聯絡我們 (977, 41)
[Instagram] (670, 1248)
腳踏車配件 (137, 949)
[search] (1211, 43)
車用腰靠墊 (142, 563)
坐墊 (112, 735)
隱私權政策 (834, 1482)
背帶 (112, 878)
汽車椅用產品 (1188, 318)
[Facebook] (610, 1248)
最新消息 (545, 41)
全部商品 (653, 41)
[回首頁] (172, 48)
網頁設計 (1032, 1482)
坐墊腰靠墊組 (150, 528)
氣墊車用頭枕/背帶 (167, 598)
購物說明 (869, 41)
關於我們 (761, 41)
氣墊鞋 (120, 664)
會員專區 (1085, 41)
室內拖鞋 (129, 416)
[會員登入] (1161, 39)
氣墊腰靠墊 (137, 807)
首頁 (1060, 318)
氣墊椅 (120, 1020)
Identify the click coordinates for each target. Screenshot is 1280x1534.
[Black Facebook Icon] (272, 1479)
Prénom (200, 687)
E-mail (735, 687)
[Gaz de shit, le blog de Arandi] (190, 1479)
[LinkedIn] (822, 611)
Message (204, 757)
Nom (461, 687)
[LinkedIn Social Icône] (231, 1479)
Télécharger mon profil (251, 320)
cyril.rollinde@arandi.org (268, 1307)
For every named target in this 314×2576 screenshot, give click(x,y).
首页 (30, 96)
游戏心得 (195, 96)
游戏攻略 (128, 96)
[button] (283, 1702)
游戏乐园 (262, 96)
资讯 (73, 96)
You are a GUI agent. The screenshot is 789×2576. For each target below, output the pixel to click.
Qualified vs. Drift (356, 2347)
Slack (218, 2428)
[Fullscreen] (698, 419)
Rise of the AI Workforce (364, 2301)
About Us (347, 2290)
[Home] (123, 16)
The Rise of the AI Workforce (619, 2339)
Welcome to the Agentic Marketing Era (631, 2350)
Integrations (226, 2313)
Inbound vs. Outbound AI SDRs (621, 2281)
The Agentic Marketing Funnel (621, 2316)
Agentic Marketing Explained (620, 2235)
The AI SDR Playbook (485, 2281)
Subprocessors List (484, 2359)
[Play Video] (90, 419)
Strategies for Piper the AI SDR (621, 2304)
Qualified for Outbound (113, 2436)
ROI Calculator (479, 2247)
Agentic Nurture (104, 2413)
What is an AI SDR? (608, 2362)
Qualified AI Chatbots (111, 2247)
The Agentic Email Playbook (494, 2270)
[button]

▶ [Task to complete]: The answer must consist of each line in the entries above that includes "Workforce".

▶ [Finished task]:
Rise of the AI Workforce (364, 2301)
The Rise of the AI Workforce (619, 2339)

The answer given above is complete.